Tailored enzymatic synthesis of labeled Val and Ile for eukaryotic expression systems

In bacterial systems, selective methyl labeling of branched-chain amino acids is typically achieved by supplementing isotopically labeled α-ketoacid precursors which are efficiently converted intracellularly into isoleucine, valine and leucine. This approach allows straightforward incorporation of 13C-methyl groups into the desired residues (Fig. 1A). In eukaryotic expression systems, only the use of α-ketoisovalerate/isocaproate precursors is feasible to label methyl groups of valine/leucine residues; however, high-molecular-weight proteins require stereospecific methyl labeling to reduce spectral overlap by restricting labeling to a single methyl group of valine and leucine. While stereospecific labeling using α-ketoacid precursor is possible, it may be affected by epimerization of stereospecifically labeled ketoisovalerate under certain conditions, resulting in residual pro-R (or pro-S) labeling. Our data indicate that epimerization of the stereospecific pro-S ketoisovalerate precursor is relatively slow in vitro, occurring on a timescale of several days under standard conditions, but still sufficient to compromise stereochemical purity upon storage or prolonged handling. To preserve stereochemical integrity, the ketoacid intermediate can either be stored at − 80 °C to significantly slow epimerization or directly converted into the corresponding L-valine, the latter strategy being adopted in this work.

◇ ◇ ◇

Work task:
According to the text on labeled valine and isoleucine synthesis, which strategy did this work use to preserve the stereochemical integrity of the ketoacid intermediate?

◇ ◇ ◇

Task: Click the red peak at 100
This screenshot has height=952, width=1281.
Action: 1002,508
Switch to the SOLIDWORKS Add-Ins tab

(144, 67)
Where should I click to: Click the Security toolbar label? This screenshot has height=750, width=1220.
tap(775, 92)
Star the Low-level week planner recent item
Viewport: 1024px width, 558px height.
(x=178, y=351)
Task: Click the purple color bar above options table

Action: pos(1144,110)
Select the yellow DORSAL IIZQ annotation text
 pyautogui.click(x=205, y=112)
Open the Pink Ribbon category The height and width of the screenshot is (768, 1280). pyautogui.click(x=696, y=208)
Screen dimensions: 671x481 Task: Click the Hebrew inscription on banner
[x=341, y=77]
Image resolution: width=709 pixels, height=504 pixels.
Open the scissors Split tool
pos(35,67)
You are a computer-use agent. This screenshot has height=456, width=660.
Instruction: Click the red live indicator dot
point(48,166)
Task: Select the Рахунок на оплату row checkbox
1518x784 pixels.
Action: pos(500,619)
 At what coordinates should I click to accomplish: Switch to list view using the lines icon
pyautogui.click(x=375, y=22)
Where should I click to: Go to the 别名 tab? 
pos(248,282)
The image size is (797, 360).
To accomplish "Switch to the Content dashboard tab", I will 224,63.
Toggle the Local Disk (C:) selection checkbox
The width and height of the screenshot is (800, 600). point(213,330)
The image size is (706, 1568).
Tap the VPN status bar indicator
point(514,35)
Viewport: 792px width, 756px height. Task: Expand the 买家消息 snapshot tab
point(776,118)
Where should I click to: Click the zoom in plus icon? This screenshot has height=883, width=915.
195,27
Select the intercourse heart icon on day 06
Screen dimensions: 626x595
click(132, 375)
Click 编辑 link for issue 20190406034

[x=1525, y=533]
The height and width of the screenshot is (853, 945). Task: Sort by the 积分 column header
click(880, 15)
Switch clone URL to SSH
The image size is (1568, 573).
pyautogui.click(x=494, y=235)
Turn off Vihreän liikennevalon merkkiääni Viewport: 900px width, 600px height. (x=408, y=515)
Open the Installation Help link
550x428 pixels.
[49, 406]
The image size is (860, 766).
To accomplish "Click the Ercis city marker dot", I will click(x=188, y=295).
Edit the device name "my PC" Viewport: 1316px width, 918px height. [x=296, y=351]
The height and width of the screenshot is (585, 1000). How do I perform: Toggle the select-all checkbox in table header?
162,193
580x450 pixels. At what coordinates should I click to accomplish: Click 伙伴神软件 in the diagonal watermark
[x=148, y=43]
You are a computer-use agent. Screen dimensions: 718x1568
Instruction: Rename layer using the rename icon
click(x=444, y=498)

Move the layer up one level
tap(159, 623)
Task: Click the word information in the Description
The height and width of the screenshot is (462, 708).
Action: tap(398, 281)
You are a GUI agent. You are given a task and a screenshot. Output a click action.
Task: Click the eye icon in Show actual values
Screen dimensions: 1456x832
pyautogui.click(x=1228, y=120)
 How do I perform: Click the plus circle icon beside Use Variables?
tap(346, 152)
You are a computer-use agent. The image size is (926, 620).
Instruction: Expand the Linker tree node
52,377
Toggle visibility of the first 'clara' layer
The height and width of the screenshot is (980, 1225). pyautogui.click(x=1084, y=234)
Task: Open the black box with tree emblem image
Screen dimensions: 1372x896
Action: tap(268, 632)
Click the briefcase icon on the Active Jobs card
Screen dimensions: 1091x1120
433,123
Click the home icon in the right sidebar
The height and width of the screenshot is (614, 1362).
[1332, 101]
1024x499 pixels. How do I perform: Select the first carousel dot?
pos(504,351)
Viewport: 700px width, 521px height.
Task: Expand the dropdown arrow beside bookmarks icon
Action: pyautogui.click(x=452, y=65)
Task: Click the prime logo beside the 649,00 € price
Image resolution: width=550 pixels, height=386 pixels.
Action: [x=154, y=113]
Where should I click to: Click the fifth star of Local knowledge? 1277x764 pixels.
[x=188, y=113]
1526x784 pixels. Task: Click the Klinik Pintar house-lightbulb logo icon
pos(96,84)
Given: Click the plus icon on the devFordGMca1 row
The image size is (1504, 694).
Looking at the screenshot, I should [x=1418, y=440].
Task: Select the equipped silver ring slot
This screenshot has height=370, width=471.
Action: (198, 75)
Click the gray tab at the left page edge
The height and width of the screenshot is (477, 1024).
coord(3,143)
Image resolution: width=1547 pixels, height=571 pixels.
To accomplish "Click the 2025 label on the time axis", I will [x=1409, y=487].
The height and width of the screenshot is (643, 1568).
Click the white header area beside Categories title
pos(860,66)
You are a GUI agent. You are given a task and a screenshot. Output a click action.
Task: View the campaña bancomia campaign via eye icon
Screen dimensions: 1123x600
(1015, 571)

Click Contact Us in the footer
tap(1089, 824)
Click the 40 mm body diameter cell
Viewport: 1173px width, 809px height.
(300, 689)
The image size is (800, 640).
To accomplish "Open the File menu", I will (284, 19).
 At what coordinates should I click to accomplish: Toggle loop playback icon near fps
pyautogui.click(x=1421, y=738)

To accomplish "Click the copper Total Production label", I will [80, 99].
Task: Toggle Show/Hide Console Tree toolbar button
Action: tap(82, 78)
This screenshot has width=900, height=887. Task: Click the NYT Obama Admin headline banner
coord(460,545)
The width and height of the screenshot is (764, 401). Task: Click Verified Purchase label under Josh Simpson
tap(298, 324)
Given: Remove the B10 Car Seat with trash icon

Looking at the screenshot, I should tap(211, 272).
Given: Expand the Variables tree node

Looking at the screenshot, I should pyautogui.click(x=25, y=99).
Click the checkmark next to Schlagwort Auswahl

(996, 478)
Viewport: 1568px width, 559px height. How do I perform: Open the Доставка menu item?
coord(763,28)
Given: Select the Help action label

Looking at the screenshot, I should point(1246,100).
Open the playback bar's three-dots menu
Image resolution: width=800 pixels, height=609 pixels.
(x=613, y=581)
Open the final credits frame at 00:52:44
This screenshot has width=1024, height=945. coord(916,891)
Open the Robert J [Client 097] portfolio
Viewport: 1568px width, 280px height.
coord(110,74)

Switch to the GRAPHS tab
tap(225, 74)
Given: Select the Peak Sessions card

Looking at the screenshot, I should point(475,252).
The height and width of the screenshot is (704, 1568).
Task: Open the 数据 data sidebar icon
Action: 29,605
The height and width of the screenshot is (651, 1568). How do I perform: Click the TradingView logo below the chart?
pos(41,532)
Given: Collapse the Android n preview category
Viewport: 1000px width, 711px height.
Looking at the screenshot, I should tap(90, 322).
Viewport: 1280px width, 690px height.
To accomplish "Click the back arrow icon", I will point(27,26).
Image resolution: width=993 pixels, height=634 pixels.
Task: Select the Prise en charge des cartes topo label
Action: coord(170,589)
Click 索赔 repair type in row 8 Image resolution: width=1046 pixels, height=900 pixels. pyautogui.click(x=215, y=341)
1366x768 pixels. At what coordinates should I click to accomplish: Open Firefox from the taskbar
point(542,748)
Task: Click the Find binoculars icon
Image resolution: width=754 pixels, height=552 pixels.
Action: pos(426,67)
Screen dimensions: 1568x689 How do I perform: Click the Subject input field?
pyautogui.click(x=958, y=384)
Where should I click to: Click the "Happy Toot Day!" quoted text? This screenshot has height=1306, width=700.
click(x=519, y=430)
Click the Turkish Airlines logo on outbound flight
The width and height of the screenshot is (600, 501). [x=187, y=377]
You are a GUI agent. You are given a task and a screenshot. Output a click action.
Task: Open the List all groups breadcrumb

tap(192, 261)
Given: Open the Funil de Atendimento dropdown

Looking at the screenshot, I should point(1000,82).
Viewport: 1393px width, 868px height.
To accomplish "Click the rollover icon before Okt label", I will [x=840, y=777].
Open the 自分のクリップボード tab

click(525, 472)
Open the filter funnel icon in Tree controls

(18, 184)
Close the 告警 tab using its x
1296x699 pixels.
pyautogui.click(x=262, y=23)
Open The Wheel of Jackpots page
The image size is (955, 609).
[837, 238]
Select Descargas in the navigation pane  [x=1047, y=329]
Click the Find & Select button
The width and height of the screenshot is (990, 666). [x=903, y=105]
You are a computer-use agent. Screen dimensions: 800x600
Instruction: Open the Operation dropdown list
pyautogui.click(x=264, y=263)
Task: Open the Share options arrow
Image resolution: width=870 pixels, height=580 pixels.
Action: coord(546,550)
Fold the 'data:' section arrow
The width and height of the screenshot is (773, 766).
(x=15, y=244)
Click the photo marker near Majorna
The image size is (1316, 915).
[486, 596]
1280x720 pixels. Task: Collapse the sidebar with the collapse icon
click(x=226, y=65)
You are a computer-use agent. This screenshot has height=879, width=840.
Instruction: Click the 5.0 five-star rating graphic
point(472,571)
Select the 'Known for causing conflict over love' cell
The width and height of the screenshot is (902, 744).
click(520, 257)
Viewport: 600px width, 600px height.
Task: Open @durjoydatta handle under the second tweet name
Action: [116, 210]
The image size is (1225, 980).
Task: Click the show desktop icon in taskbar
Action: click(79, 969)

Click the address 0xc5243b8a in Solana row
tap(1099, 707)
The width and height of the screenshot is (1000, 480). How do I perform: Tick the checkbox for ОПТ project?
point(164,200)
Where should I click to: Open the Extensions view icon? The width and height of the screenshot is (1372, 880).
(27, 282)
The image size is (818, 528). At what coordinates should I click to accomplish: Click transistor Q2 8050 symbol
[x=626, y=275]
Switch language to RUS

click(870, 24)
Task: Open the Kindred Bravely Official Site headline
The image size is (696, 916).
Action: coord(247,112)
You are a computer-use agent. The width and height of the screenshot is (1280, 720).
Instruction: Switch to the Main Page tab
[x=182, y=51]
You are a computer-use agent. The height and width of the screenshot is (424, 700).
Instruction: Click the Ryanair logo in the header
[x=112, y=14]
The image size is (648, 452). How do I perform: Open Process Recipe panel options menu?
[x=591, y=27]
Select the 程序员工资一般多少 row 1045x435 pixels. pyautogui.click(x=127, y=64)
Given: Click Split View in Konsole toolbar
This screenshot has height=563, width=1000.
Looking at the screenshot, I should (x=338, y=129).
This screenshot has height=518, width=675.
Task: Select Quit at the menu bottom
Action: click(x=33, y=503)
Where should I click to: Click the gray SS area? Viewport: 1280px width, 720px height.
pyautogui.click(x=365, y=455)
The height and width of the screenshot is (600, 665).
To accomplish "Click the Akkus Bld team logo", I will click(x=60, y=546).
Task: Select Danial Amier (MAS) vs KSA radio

◇ ◇ ◇

Written solution:
The ketoacid intermediate was directly converted into the corresponding L-valine.